La mouvance islamiste est face à une sérieuse vague dans le monde arabo-musulman. C'est le début d'un sursaut de conscience salvateur, qui mettra fin à l'omniprésence d'une chimère appelée abusivement la «solution islamique».
Ce qui vient de se produire en Tunisie est un prolongement politique naturel de ce qui est arrivé à cette nébuleuse aux inféodations supranationales et tentaculaires dans d'autres pays comme l'Egypte, la Syrie et la Turquie qui, elle, aussi, subit l'effet boomerang à cause de la gestion chaotique et despotique d'Erdogan, représentant des Frères musulmans dans un pays prônant la laïcité depuis 1924. Cela renseigne sur le danger et le populisme dont se drape ladite nébuleuse aux accointances avérées avec le sionisme et l'impérialisme international.
Les coups que reçoit cette mouvance théocratique et obscurantiste montrent on ne peut plus clairement que cette dernière s'est impliquée dans un champ qui ne lui sied pas, un champ qui appartient à une logique répondant à une démarche séculière loin de toute manipulation et instrumentalisation de la religion dans le champ politique.
En Algérie, les choses ont évolué dans le même sillage et avant même que la Tunisie et des pays du monde arabo-musulman n'aient connu cette expérience douloureuse et dangereuse sur l'avenir des Etats nationaux et de leur indépendance et existence. L'hydre islamiste s'est dissimulée derrière des énoncés mensongers fondés sur la «morale» dont le sens est aux antipodes de la raison et de la gestion cohérente des affaires publiques. Aujourd'hui, l'islamisme essaye tant bien que mal de se resituer en faisant dans l'attentisme et l'entrisme dans les rouages de l'Etat et au sein de la société. Cette réalité doit être traitée avec sérieux et détermination, surtout que l'Algérie traverse une situation particulière des plus sensibles et délicates de son histoire politique. Là où la déferlante islamiste est passée n'a fait que semer la pagaille et l'anarchie au plan politique, économique et social. C'est un instrument à la solde et au service des puissances étrangères pour détruire les Etats nationaux et leur souveraineté au nom d'un islamisme qui ne reconnaît pas les nations et les frontières dans le cadre d'une démarche anachronique et en déphasage avec le cours de l'histoire moderne de l'humanité et ses exigences.

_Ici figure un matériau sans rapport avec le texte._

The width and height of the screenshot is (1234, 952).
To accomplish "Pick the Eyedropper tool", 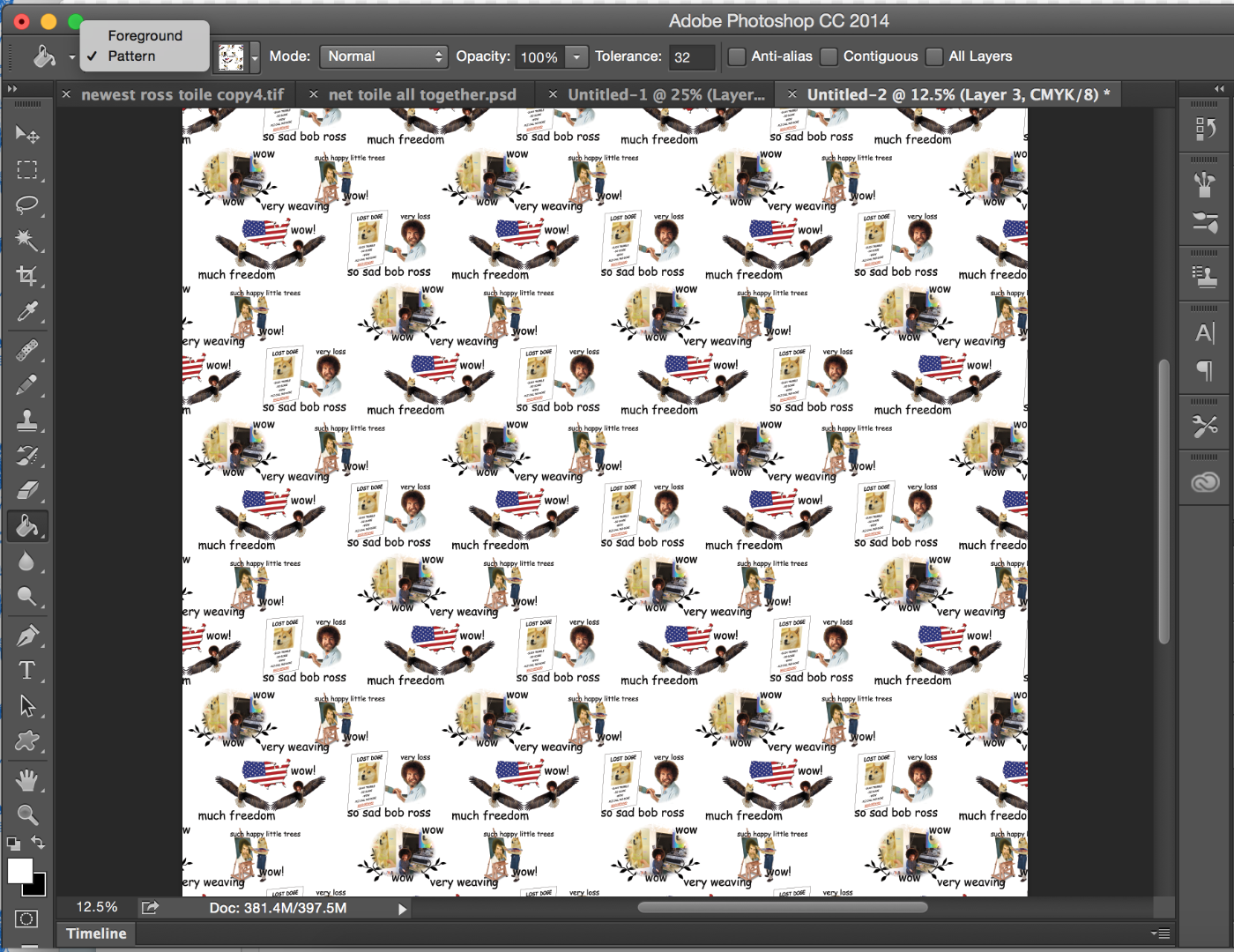I will [x=27, y=312].
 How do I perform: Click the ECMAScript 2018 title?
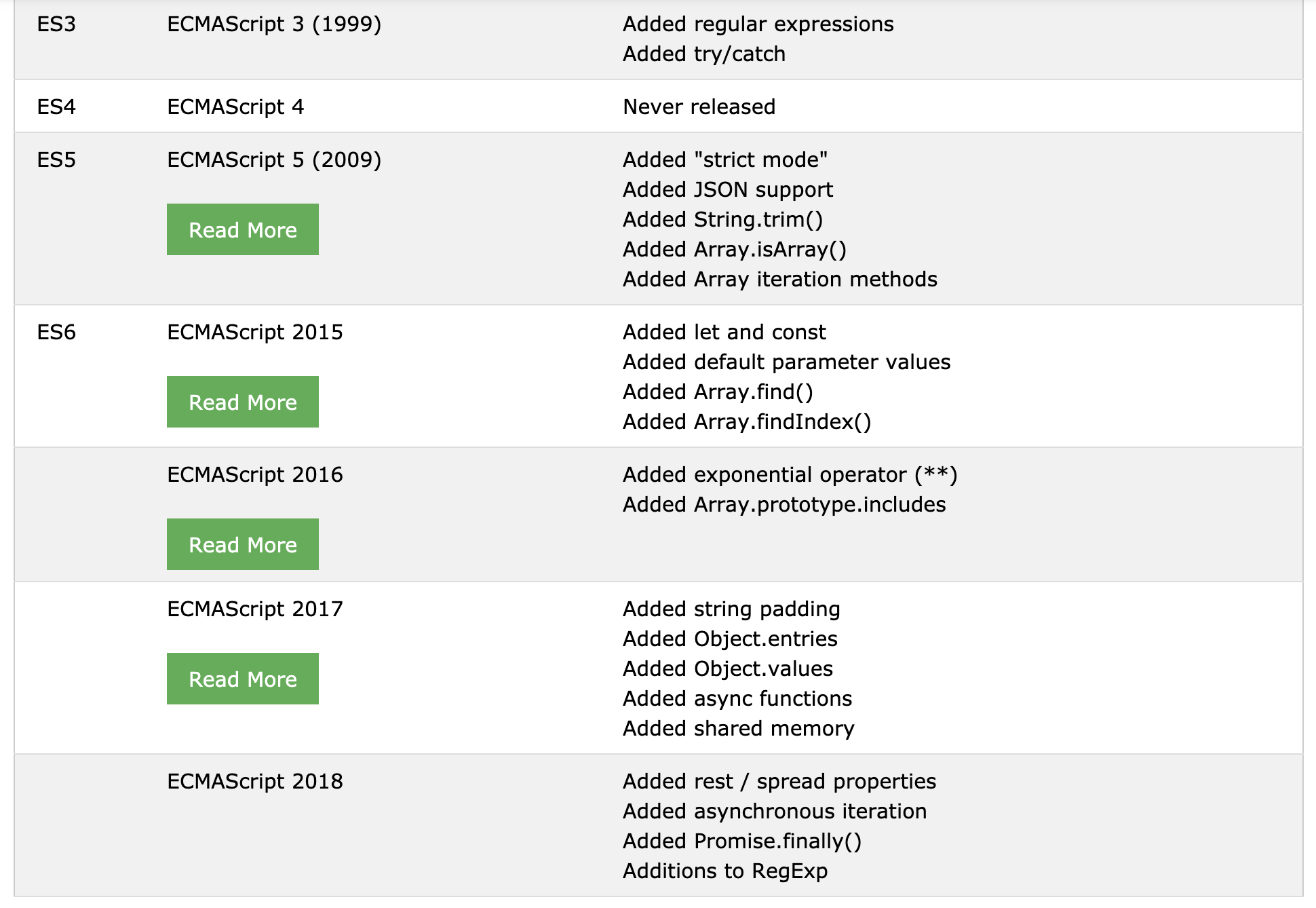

Il est temps que l'Algérie revoit sa démarche quant à l'implication de la mouvance islamiste dans le champ politique. La démarcation s'impose avec acuité, dans la mesure où ce danger risque de constituer une véritable entrave et une impasse vers la transition réellement démocratique et sociale dans le cadre d'un Etat national fort et qui encourage les choix souverains pour un développement national autonome et qui n'obéit pas aux desiderata des puissances néocolonialistes et impérialistes.

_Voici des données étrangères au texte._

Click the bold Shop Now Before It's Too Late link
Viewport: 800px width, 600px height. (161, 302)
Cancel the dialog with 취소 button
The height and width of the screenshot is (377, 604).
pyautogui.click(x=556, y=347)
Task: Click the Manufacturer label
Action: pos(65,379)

L'expérience des années 90 du siècle passé, doit interpeller l'ensemble des Algériens et des Algériennes. L'enjeu politique qui se dresse au pays est aussi cette menace islamiste qui se dissimule derrière le Hirak 2 qui n'est autre qu'une tentative de rééditer le scénario des années 90. C'est dire que la mouvance islamiste n'est pas soluble en démocratie ni en un processus politique ordinaire, pour la simple raison, qu'elle est en déphasage avec les exigences du monde moderne et les attentes et les aspirations des citoyens et des citoyennes vers l'ouverture, la liberté et l'esprit critique créatif.

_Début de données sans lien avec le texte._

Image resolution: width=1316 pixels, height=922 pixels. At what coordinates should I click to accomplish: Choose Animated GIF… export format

L'islam politique ne reconnaît pas la différence, il rejette d'emblée que la femme se hisse au rang de l'égalité à l'homme, il abhorre les situations où la parité s'impose comme critère de la citoyenneté. Pour ainsi dire, l'islamisme est l'ennemi déclaré de la citoyenneté et de l'esprit démocratique et ses préalables.
La meilleure manière d'en découdre avec cette menace qui retarde la société vers son épanouissement et son développement, c'est bien d'interdire leur existence en bonne et due forme en révisant la Constitution ipso-facto. C'est la meilleure façon pour que ces partis fantoches qui se drapent de la religion soient une fois pour toutes bannis de la sphère politique et séculière.